== TASK INPUT
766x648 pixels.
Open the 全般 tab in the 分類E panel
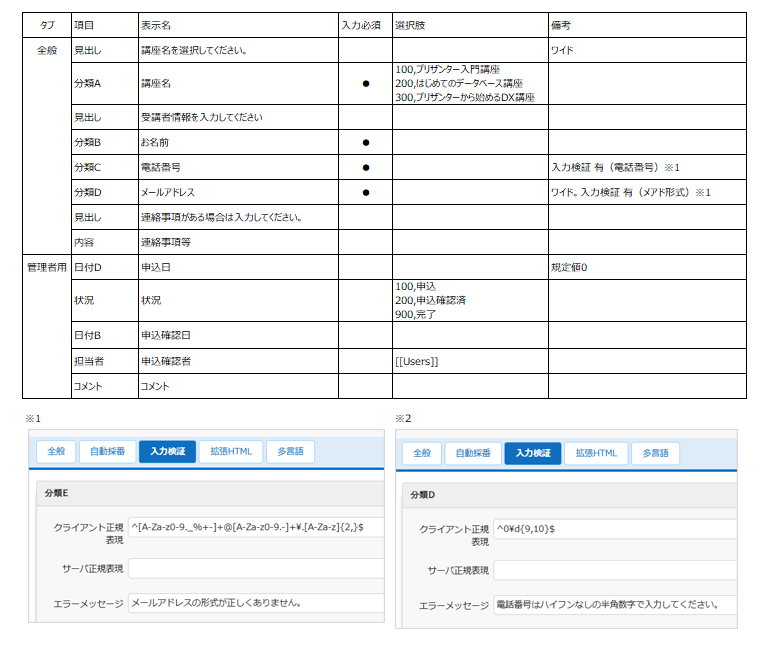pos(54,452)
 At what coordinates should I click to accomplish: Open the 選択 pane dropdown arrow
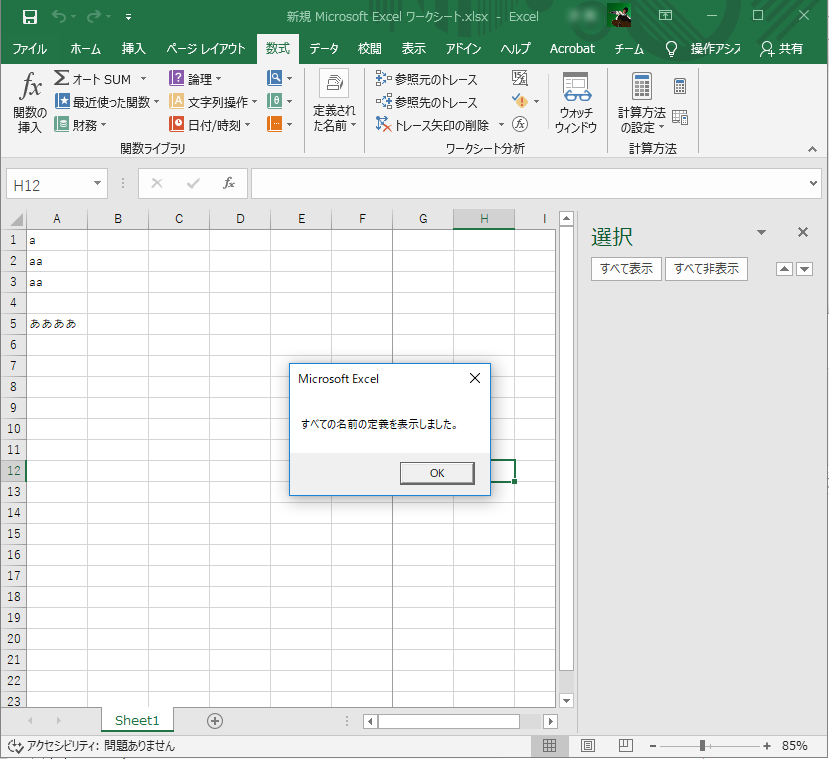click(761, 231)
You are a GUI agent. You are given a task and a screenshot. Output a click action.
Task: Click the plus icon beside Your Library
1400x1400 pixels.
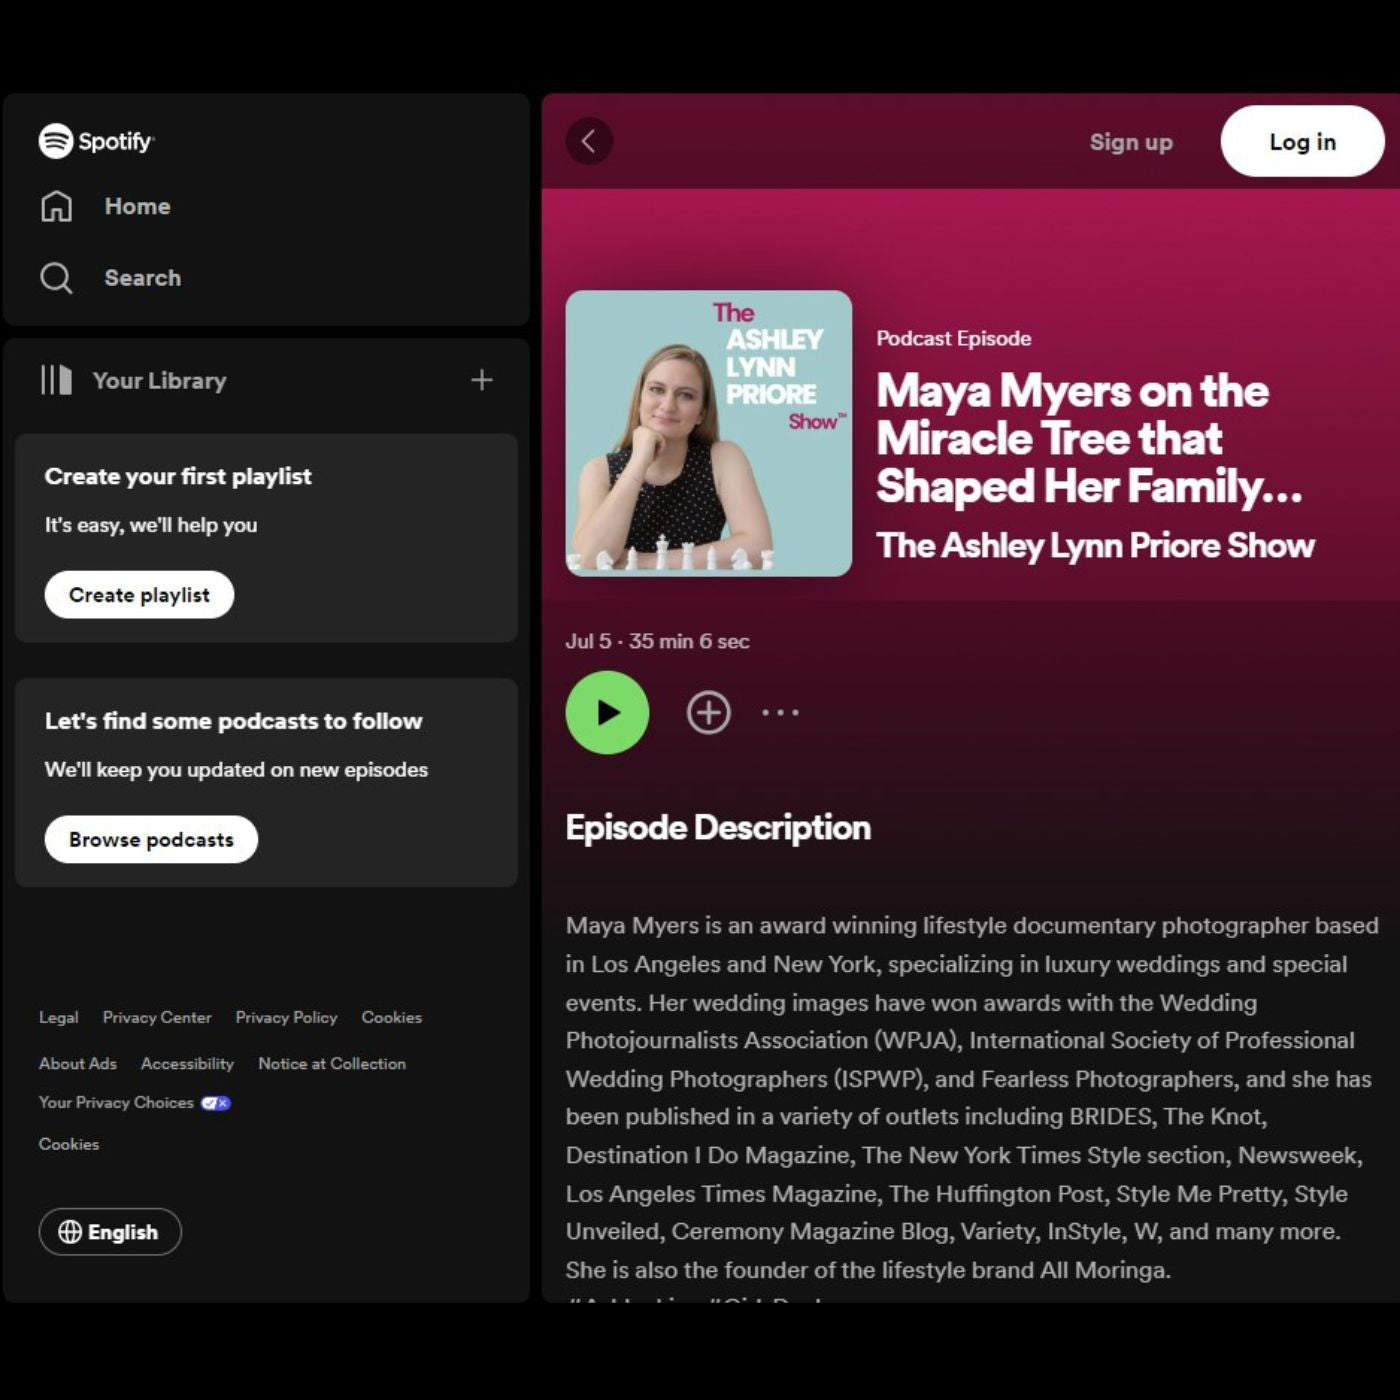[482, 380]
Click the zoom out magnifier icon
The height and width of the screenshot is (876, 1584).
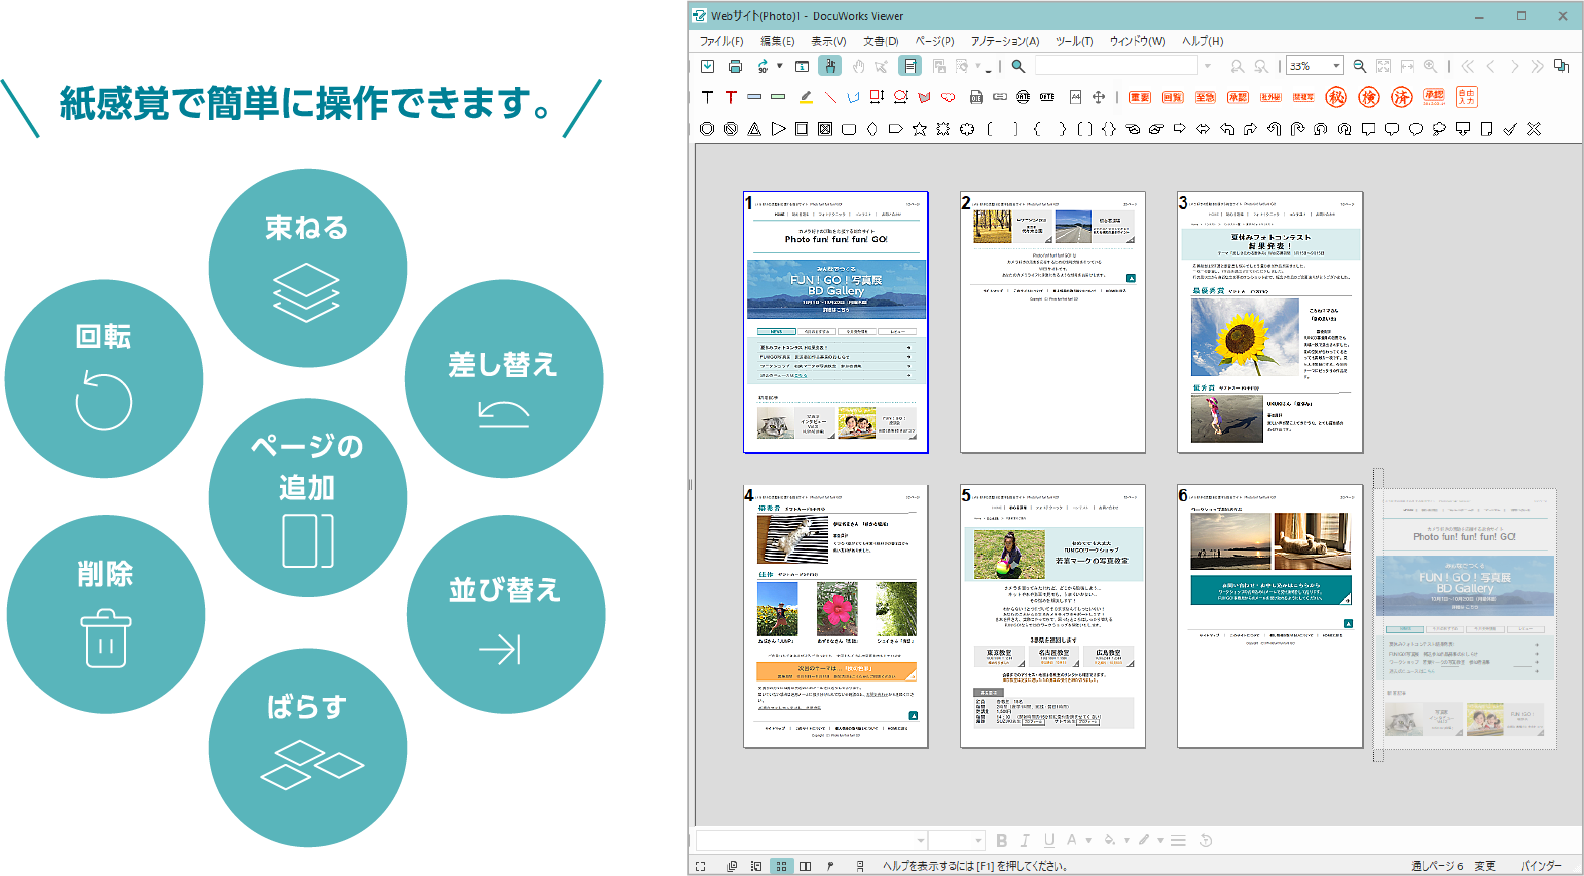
====
TASK OBJECTIVE
Begin at the line that has "You are a GUI" and stop after the last of the entries, then write those lines out again, substituting "add button" for "plus icon" and changing nothing else. Omit the pictures from your answer.

SOLUTION TO THIS TASK
You are a GUI agent. You are given a task and a screenshot. Output a click action.
Task: Click the add button beside Your Library
1400x1400 pixels.
[482, 380]
Click the zoom out magnifier icon
The height and width of the screenshot is (876, 1584).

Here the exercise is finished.